Elections en vue, après la crise politique

Le 5 mai 2014, la Première ministre slovène, Alenka Bratušek - première femme élue à la tête du pays - a démissionné de ses fonctions. Cette décision a été prise suite à la défaite de Mme Bratušek lors des primaires organisées par son parti, Slovénie positive, au profit du maire de Ljubljana, Zoran Jankovic. Au pouvoir depuis à peine treize mois, Alenka Bratušek est le troisième chef de gouvernement à abandonner son poste avant la fin du mandat. 

Alors que l'économie du pays demeure fragile, les Slovènes seront probablement appelés aux urnes une deuxième fois après les élections européennes. Cette fois-ci, pour élire leurs députés nationaux et, indirectement, leur nouvel exécutif. Si ce dernier ne sera pas en mesure de gouverner jusqu'à la fin de son mandat, la crise économique pourrait faire son retour dans le pays. 

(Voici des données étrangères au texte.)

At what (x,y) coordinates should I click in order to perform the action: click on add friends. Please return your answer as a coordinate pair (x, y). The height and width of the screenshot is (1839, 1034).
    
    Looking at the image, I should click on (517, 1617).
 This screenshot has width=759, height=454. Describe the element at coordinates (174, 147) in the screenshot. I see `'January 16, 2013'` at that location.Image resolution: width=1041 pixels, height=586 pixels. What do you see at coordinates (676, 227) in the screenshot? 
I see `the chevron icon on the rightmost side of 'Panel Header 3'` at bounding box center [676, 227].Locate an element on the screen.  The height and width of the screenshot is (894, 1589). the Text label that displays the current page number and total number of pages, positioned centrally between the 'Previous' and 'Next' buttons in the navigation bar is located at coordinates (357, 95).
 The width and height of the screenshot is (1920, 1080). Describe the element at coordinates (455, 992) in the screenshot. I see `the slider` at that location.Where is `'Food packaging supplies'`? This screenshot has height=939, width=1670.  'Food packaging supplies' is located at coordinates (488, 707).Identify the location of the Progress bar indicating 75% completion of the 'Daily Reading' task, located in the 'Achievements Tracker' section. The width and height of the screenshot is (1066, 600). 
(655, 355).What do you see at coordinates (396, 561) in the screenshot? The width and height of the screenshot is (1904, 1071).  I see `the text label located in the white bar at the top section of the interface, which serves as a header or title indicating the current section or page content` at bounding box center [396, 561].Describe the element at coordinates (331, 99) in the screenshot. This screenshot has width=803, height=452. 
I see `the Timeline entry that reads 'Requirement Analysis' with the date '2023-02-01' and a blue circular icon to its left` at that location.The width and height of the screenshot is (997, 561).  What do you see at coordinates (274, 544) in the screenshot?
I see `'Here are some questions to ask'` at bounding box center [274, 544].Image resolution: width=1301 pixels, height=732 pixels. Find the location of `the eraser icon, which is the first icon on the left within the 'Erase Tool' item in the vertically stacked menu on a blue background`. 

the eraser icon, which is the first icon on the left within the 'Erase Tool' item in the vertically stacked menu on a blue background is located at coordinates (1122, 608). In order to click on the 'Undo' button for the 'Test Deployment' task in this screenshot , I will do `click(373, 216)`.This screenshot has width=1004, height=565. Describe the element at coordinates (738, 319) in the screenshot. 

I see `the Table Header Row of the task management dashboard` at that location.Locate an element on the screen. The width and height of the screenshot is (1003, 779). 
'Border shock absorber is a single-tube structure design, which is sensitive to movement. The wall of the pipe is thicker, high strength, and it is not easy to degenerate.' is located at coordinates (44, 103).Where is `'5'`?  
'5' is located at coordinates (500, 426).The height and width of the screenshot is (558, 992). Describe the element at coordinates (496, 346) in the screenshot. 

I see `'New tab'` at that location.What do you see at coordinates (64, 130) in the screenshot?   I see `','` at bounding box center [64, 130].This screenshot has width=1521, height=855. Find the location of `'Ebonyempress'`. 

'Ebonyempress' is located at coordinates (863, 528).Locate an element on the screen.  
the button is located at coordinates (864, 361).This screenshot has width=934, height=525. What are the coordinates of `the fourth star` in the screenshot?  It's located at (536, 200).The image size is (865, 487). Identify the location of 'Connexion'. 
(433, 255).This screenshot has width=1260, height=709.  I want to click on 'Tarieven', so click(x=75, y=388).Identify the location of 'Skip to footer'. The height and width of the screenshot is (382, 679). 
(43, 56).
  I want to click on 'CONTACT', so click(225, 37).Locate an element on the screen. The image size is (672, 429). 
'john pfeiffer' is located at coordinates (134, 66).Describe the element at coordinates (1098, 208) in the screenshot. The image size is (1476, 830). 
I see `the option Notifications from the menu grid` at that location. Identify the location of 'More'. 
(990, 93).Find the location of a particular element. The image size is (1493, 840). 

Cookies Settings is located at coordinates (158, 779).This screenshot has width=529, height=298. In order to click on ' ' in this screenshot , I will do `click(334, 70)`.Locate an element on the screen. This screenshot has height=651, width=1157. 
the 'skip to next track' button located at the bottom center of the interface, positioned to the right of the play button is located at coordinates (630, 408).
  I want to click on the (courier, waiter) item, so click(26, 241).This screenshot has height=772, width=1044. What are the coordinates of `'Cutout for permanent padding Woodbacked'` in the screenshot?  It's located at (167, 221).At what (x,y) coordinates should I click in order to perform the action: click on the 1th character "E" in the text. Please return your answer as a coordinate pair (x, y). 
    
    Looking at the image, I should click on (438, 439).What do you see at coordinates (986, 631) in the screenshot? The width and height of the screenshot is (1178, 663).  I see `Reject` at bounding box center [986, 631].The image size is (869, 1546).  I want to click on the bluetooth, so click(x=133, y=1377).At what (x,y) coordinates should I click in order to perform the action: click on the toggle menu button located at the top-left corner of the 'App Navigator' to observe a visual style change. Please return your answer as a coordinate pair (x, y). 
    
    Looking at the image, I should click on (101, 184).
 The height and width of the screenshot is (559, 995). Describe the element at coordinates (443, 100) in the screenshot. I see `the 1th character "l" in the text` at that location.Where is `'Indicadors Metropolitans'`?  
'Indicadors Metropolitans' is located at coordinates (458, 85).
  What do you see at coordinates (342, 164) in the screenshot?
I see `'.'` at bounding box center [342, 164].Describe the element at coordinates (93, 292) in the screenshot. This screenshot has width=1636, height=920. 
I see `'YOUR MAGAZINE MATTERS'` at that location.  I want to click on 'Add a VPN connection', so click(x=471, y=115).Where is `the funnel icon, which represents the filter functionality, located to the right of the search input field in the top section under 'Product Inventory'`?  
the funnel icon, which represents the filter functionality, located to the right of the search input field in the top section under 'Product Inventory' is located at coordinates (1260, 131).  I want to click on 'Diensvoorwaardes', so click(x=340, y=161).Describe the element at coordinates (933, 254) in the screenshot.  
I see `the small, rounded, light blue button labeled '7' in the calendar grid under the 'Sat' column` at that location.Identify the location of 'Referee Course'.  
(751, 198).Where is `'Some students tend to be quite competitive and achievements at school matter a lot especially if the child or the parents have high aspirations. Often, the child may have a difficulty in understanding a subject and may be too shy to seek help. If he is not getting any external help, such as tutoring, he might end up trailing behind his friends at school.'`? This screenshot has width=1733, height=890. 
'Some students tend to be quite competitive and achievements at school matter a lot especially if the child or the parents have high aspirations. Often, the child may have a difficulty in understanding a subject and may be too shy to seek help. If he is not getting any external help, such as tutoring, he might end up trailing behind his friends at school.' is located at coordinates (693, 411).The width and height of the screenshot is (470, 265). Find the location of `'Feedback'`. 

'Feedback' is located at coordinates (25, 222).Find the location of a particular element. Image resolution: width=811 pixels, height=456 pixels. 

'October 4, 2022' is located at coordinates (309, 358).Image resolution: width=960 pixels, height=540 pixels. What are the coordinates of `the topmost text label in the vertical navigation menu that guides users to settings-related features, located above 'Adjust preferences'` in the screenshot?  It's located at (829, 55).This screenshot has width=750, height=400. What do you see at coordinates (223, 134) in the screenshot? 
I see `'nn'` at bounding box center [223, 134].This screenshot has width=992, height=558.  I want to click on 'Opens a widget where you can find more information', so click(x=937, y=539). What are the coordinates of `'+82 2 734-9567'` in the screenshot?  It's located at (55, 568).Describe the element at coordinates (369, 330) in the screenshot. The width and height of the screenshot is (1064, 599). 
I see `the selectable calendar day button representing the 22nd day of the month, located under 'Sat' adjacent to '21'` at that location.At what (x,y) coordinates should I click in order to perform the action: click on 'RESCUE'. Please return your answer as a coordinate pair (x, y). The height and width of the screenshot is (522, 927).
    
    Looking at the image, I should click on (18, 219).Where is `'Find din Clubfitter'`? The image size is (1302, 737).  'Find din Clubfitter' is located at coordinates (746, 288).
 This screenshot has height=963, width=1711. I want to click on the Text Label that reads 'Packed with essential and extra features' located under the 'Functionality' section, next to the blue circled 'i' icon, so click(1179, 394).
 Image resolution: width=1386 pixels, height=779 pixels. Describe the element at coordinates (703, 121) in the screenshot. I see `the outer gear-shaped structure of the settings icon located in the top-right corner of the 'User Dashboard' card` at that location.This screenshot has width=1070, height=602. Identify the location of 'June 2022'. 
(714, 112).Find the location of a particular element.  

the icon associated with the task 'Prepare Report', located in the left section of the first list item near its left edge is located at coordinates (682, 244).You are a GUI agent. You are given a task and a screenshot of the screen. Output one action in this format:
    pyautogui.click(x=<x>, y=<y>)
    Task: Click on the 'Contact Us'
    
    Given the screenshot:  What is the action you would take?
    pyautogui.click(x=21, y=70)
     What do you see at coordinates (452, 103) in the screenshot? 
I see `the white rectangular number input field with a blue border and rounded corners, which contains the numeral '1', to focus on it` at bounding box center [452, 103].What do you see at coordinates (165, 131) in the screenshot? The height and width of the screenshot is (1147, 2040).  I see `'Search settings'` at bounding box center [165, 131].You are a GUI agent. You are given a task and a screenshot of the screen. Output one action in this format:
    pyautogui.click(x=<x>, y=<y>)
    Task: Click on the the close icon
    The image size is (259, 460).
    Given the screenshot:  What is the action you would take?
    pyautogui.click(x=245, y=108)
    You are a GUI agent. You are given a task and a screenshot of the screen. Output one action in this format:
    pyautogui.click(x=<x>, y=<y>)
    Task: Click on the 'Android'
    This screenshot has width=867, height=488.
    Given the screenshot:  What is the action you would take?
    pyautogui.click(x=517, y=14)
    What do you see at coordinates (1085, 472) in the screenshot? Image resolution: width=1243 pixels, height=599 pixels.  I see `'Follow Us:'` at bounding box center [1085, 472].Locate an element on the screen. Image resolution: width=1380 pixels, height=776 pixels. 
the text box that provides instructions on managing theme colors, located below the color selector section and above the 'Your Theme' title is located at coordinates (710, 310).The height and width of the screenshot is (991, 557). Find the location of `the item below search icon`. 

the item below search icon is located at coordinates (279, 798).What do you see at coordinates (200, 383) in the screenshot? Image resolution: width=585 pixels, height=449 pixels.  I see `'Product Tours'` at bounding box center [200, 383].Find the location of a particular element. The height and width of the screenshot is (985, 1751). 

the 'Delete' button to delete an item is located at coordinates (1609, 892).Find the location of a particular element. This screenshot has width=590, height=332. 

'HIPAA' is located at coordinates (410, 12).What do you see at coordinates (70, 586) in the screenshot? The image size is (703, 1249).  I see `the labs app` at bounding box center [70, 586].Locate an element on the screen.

Aux élections européennes, les mouvements de centre droite devraient remporter la majorité des huit sièges attribués à la Slovénie. Selon un sondage réalisé le 15 mai par Ninamedia, le Parti démocratique slovène (membre du PPE) de l'ex-Premier ministre Janez Janša sera choisi par 12% des électeurs. Deux autres formations de centre droite et inscrites au PPE, Nova Slovenija et le Parti populaire slovène, devraient remporter ensemble près de 10% des voix.

Le parti de l'ex Première ministre, Alenka Bratušek, s'attend ainsi à une défaite lors du scrutin européen. Sa formation n'obtiendra que 4,4% des voix, selon le sondage. Et dans son ensemble, la gauche slovène ne devrait pas dépasser le cap des 16%. Selon une partie de la presse slovène, l'ancienne chef du gouvernement envisagerait déjà un déménagement à Bruxelles : elle pourrait en effet se proposer comme commissaire européen, pour succéder à Janez Potočnik (Environnement) qui ne se portera pas candidat.